Los grandes temas del interés colectivo se resuelven primero con la ayuda de científicos e ingenieros, y Atitlán no es la excepción. Desde el 2010 un grupo de científicos de la Universidad del Valle, de la Escuela de Ingeniería Sanitaria, y de organizaciones voluntarias apoyadas por entes internacionales han venido estudiando la degradación del lago de Atitlán.

Las doctoras Mónica Orozco y Eliska Rejmánková se preguntan en qué estado se encuentra Atitlán hoy, y la respuesta es una transición de oligo a mesotrófico. Hay un aumento de entrada de nutrientes (contaminantes) en aguas residuales, y ello resulta en mayor crecimiento de fitoplancton, siendo el más preocupante el de las cianobacterias. Pero tales fluidos no solo aportan nutrientes sino patógenos.

En muy pocos lagos en el mundo este proceso se ha podido evitar sin la eliminación completa de aguas residuales. Así es que si usted no me lo cree, ya es hora que se aventure en su cacharro o elegante Van familiar y se marche a tomar las últimas fotos postales con el “lago más bello del mundo” al fondo, porque en pocos años dicho entorno será otra
muestra más de la falta de ideas.

En estos proyectos, como en otros de la vida moderna, necesitamos de los científicos: monitoreo de datos y de agua, utilizar información de otros lagos del mundo, brindar recomendaciones a los líderes y administradores públicos, que harta obligación tienen de apurarse y hacer algo, realizar experimentos y prever escenarios.

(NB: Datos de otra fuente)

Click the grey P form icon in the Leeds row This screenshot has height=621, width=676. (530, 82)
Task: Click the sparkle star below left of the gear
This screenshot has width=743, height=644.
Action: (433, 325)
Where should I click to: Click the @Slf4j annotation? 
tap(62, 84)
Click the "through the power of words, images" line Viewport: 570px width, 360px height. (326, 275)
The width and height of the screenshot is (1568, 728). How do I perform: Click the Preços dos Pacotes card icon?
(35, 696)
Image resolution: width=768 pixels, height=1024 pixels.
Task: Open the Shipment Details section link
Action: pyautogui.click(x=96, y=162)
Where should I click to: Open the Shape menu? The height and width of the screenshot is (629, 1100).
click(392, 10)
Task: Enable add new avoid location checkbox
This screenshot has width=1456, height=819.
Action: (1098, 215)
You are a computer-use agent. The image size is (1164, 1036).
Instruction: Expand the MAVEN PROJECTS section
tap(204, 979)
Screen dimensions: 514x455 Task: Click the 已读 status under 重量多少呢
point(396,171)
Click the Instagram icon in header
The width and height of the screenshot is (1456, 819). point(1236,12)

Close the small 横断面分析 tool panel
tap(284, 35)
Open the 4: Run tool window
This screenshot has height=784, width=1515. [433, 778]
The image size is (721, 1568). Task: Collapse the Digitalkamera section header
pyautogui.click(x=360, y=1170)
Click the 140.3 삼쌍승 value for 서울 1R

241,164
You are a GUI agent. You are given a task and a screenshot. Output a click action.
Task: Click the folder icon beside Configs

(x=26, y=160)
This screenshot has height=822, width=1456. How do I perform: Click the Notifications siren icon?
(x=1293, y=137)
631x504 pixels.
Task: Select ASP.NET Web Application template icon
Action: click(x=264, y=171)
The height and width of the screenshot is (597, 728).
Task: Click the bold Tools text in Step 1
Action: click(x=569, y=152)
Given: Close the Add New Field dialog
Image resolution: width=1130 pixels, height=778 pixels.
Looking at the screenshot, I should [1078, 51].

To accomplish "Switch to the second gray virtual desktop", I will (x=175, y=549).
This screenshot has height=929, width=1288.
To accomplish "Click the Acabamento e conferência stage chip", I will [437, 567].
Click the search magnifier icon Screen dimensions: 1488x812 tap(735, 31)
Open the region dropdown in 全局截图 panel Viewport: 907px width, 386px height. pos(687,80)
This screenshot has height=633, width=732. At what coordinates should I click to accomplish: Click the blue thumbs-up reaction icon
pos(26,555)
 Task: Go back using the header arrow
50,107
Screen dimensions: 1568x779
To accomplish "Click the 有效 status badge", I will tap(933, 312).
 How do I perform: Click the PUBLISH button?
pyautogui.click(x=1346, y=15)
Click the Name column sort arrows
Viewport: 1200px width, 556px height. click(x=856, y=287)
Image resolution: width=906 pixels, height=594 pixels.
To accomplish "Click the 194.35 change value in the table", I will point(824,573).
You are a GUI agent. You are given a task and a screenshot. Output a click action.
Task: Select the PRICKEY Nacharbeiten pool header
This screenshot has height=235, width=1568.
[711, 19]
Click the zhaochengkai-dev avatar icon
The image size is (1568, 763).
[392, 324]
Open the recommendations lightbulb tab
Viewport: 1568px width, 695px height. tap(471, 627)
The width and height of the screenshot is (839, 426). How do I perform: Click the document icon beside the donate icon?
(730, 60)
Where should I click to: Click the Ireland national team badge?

El experto en estos temas Joachim Reuche muy bien aserta a decir que la visión fragmentada de proyectos aislados no nos lleva a ninguna parte. Urge el fortalecimiento de AMSCLAE y el CONAP, entidades clave en cualquier estrategia de desarrollo futura. Se necesita de nuevos modelos para operar los servicios de agua y sanitarios, tema este de completa responsabilidad del INFOM, la ANAM, las municipalidades del lugar y por supuesto de la Contraloría General de Cuentas.

Está claro que se necesita de fondos, pero también tengo bien claro yo que el Consejo Nacional de Desarrollo Urbano y Rural (CONADUR) –sistema de consejos de desarrollo nacional– cuenta con cuantiosos recursos, de los que es preciso priorizar y jerarquizar proyectos clave, como el caso de Atitlán, que no puede esperar más de dos años.

Algunos avances interesantes hay, dicen los expertos, con la experiencia positiva del lago Petén Itzá, apoyado con esfuerzos de lugareños, diversas entidades del sector público y la cooperación internacional.

Por supuesto que uno oye a quienes saben de esto, y Elisa Colom, por ejemplo, ha trabajado toda su vida en ello: se necesita de información y educación sanitaria dice, y de tareas técnicas y de otro tipo para detener y revertir la contaminación, así como asistencia técnica y financiera. AMSCLAE, oficina de la Vicepresidencia tiene mucho que decir al respecto, y por supuesto los alcaldes.